The Court of Appeal ruled the City of San Jose could not use $50 million in redevelopment money to fund its new city hall.
Al Ruffo, former mayor of San Jose
Al Ruffo sued the City of San Jose when he learned that more than $50 million of redevelopment money would be used to fund its new city hall. A state law specifically forbids cities from using redevelopment money for the construction of city halls. The City of San Jose claimed that the $50 million would not be used for construction but rather for infrastructure. The trial court granted summary judgment for the City. The Court of Appeal reversed this decision and sent it back to the trial court, finding state law prohibits the use of redevelopment funds to pay for any portion of the construction of a city hall. Ballot language for the city hall project stated that redevelopment funds would be used only for site acquisition, relocation, demolition and other activities related to providing a site, not for construction itself. The parties eventually settled the case, with no redevelopment funds used for the project. McManis Faulkner sought and obtained an attorney’s fee award of $1 million due to the public benefit conferred.

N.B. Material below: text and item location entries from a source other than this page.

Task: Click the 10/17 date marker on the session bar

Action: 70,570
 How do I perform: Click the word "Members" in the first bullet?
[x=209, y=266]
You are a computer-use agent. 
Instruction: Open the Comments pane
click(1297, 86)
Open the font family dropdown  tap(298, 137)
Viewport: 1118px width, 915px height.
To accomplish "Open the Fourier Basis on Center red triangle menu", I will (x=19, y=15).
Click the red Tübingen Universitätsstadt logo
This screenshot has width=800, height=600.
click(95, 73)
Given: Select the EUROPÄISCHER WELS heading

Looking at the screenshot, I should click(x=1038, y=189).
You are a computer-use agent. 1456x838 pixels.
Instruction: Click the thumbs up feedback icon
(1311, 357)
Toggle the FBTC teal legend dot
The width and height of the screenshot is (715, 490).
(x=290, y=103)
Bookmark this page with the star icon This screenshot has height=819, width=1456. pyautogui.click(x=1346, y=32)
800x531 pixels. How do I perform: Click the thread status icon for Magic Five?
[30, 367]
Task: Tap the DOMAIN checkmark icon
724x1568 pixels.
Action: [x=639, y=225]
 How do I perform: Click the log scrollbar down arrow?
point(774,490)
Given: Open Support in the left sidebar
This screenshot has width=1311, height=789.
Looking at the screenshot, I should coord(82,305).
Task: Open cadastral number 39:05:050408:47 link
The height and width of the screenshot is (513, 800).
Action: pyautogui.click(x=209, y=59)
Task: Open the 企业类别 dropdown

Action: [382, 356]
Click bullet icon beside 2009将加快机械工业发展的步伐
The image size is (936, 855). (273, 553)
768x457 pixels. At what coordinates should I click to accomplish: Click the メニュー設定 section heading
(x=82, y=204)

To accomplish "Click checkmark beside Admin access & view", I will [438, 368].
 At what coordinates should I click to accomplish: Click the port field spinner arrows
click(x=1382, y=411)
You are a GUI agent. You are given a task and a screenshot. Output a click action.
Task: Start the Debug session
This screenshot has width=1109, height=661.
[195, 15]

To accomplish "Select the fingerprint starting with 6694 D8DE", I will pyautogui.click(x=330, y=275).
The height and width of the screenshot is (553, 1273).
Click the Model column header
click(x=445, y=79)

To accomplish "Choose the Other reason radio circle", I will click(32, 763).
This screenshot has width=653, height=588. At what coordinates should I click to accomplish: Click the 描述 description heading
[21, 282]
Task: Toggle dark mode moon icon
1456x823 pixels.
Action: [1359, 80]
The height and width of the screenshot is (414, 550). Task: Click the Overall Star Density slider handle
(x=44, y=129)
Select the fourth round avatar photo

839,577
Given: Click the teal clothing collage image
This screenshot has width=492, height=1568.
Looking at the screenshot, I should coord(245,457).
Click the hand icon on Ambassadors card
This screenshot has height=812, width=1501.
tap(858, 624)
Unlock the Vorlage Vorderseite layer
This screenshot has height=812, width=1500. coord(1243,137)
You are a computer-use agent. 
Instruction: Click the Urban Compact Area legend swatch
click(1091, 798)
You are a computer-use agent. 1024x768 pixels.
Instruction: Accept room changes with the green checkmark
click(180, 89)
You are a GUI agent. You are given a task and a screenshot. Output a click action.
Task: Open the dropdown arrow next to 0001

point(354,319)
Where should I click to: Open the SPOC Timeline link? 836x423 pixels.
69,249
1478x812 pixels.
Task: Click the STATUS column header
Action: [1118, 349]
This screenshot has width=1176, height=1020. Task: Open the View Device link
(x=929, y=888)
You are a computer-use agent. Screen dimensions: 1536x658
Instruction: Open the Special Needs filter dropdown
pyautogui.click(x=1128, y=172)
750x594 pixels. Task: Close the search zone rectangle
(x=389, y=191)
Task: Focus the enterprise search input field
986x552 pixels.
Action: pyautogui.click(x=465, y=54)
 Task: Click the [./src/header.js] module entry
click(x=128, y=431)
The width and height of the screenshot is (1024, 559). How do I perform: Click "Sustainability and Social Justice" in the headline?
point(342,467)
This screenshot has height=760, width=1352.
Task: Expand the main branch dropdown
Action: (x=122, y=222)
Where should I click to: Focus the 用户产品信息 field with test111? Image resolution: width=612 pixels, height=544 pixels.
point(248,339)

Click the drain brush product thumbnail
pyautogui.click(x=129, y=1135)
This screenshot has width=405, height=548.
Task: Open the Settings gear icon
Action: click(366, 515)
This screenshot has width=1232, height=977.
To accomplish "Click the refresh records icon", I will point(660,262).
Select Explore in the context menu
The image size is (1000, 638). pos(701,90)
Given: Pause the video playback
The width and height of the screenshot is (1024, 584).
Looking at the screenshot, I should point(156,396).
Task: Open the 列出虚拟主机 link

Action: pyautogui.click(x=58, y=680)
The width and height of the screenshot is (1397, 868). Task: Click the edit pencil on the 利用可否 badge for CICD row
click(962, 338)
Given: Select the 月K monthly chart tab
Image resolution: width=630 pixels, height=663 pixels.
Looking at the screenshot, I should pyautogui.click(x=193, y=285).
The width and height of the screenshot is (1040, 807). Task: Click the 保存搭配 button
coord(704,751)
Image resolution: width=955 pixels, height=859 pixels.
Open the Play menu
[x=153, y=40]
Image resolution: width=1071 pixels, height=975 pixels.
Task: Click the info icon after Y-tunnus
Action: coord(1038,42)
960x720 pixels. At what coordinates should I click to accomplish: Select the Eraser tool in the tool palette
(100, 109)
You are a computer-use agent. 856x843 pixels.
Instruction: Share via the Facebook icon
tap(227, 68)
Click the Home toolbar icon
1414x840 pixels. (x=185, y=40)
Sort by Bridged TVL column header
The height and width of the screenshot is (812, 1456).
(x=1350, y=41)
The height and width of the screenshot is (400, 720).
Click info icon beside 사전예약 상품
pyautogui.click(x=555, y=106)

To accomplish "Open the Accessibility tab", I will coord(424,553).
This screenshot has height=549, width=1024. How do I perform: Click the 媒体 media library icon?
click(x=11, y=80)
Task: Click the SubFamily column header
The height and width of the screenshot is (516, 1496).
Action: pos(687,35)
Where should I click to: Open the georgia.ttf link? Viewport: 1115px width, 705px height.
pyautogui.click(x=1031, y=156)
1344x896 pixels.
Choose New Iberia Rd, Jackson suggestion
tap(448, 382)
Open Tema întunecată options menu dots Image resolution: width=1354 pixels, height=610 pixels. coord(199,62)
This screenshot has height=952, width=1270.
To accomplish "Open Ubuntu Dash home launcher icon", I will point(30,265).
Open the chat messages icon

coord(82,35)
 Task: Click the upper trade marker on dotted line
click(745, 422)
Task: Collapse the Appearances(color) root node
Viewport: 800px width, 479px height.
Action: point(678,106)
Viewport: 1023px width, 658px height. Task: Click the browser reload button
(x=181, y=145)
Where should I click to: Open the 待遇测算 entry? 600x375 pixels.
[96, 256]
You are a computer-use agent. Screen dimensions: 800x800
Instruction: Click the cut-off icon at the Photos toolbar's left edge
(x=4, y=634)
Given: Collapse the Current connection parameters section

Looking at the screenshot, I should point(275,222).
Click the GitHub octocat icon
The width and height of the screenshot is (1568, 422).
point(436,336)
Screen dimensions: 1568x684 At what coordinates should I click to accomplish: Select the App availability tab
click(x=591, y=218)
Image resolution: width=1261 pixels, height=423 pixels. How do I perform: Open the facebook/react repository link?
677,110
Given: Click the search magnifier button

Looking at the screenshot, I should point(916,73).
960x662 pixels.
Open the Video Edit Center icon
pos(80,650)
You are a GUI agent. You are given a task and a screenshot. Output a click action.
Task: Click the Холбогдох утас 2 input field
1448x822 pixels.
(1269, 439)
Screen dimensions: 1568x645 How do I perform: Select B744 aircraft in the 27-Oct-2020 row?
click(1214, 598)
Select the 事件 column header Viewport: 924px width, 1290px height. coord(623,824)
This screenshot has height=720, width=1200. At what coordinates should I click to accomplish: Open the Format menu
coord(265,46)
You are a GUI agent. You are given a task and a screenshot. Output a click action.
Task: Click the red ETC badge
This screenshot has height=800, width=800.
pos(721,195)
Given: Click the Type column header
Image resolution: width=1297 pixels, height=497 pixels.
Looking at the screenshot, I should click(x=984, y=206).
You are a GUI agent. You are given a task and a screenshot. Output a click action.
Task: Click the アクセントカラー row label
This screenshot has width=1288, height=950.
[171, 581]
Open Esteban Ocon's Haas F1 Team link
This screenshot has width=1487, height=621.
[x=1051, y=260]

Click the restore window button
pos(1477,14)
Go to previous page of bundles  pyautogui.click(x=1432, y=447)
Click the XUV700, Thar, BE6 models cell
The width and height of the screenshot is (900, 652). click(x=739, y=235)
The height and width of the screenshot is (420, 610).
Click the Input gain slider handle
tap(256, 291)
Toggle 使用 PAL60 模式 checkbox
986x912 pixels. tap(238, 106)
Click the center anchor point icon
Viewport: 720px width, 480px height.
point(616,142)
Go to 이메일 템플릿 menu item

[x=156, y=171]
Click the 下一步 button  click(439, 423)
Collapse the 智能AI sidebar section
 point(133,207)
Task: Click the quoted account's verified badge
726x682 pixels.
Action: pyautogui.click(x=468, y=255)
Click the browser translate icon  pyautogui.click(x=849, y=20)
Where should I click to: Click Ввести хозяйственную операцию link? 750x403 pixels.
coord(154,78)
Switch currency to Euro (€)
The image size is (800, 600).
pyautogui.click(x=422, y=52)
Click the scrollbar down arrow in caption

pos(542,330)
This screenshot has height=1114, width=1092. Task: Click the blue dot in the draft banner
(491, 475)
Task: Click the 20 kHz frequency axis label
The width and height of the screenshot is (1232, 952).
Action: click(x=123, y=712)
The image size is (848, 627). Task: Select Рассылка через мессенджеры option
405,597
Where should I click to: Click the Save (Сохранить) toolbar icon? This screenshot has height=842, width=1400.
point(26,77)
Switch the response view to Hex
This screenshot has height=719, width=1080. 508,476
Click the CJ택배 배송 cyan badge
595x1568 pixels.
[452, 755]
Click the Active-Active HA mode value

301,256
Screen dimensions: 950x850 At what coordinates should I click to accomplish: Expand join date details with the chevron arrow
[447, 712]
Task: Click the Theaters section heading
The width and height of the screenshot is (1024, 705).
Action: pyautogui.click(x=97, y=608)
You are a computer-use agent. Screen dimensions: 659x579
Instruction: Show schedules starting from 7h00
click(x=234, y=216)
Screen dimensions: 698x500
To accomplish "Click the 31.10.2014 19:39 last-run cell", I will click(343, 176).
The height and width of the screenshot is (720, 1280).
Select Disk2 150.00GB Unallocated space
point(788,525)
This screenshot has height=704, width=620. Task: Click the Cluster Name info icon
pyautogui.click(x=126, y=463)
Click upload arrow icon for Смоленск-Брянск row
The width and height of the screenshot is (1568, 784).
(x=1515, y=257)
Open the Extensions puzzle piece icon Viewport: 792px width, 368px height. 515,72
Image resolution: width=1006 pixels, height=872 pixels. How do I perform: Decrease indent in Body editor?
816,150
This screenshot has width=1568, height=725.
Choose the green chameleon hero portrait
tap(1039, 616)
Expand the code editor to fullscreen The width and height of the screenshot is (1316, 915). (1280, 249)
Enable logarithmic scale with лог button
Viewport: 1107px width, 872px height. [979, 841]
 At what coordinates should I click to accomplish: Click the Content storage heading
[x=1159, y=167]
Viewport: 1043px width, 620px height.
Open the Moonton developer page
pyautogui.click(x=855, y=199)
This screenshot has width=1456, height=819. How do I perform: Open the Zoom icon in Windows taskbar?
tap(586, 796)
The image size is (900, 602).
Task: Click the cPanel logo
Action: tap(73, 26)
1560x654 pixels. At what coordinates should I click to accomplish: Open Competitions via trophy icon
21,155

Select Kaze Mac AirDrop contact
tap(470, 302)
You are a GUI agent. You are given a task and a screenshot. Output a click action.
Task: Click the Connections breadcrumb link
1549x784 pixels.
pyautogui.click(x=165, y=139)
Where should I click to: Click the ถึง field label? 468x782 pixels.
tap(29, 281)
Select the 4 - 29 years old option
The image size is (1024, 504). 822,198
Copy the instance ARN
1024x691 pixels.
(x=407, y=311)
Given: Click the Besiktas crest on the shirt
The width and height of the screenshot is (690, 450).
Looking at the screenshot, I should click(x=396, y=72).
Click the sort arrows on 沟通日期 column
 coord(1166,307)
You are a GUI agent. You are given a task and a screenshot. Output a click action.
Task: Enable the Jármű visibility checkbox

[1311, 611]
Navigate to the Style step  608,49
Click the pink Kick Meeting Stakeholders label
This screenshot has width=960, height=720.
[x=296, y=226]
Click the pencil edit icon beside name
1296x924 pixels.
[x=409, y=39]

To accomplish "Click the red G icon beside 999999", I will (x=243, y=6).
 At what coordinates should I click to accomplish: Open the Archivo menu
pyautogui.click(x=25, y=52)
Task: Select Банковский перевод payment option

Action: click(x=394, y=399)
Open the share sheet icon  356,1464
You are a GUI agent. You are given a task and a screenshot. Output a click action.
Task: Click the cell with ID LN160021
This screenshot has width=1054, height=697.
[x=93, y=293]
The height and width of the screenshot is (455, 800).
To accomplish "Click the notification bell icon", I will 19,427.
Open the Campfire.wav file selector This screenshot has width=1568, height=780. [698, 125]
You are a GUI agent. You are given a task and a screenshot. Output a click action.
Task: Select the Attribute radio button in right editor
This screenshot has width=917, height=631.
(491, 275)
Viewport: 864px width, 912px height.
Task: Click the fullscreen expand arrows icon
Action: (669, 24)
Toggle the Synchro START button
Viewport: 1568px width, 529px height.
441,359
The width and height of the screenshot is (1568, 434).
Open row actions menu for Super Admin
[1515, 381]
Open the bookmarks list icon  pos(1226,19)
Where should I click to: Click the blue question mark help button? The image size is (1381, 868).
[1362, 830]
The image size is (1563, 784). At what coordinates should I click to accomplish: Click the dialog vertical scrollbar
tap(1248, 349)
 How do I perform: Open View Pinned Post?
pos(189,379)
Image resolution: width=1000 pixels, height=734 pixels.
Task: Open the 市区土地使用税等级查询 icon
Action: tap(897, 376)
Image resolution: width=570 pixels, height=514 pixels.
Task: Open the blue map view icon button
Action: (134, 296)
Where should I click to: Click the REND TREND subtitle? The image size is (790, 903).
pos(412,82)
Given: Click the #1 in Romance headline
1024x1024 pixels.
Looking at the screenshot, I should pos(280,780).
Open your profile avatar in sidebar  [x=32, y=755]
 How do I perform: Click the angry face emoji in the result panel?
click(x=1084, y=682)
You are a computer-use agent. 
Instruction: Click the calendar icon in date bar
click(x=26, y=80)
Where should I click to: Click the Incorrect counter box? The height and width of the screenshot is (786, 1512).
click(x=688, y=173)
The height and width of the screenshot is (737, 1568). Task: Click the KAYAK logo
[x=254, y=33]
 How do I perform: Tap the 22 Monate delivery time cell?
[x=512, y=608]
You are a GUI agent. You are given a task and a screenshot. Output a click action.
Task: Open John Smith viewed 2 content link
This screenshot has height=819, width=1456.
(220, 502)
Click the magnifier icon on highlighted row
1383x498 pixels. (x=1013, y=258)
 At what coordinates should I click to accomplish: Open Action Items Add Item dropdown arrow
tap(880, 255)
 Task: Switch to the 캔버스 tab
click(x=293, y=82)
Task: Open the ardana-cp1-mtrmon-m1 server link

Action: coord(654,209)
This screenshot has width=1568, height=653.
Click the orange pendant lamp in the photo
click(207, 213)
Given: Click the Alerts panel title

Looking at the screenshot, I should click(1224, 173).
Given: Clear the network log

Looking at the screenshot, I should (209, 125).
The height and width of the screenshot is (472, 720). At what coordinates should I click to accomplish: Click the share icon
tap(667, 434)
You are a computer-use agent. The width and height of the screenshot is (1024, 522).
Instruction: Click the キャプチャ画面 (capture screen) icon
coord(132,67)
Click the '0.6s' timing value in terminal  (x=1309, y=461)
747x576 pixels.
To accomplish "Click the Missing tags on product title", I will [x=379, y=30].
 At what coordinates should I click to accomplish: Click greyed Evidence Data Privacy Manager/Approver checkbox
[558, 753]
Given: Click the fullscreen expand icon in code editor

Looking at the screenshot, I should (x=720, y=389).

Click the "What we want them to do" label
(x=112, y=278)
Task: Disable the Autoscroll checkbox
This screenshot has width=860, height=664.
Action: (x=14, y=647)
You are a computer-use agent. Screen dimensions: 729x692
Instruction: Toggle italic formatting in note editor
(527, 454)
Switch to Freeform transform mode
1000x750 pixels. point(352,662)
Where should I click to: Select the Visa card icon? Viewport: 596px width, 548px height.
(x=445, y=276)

Reversed a trial court decision, ordering clients to pay more than $150,000 in attorney’s fees and costs to city government in connection with a permit dispute.
Retired Police Officer
Clients were sued by their city government for allegedly creating a public nuisance based on the height of their boundary fence. After the public nuisance case settled, the city sought and obtained an award for more than $150,000 in attorney’s fees and costs in connection with the lawsuit. McManis Faulkner argued that the city ordinance governing attorney’s fees for nuisance actions was invalid since it was one-sided: only the city could recover fees as it was written. State law prohibits such one-sided ordinances. Perhaps aware of the defect, the city passed a new ordinance allowing an award of fees to whichever side prevailed in a public nuisance action, but the new enactment did not become effective until six days after the action was dismissed. The Court of Appeal reversed the trial court’s decision. The clients did not have to pay the city any attorney’s fees or costs in connection with the lawsuit.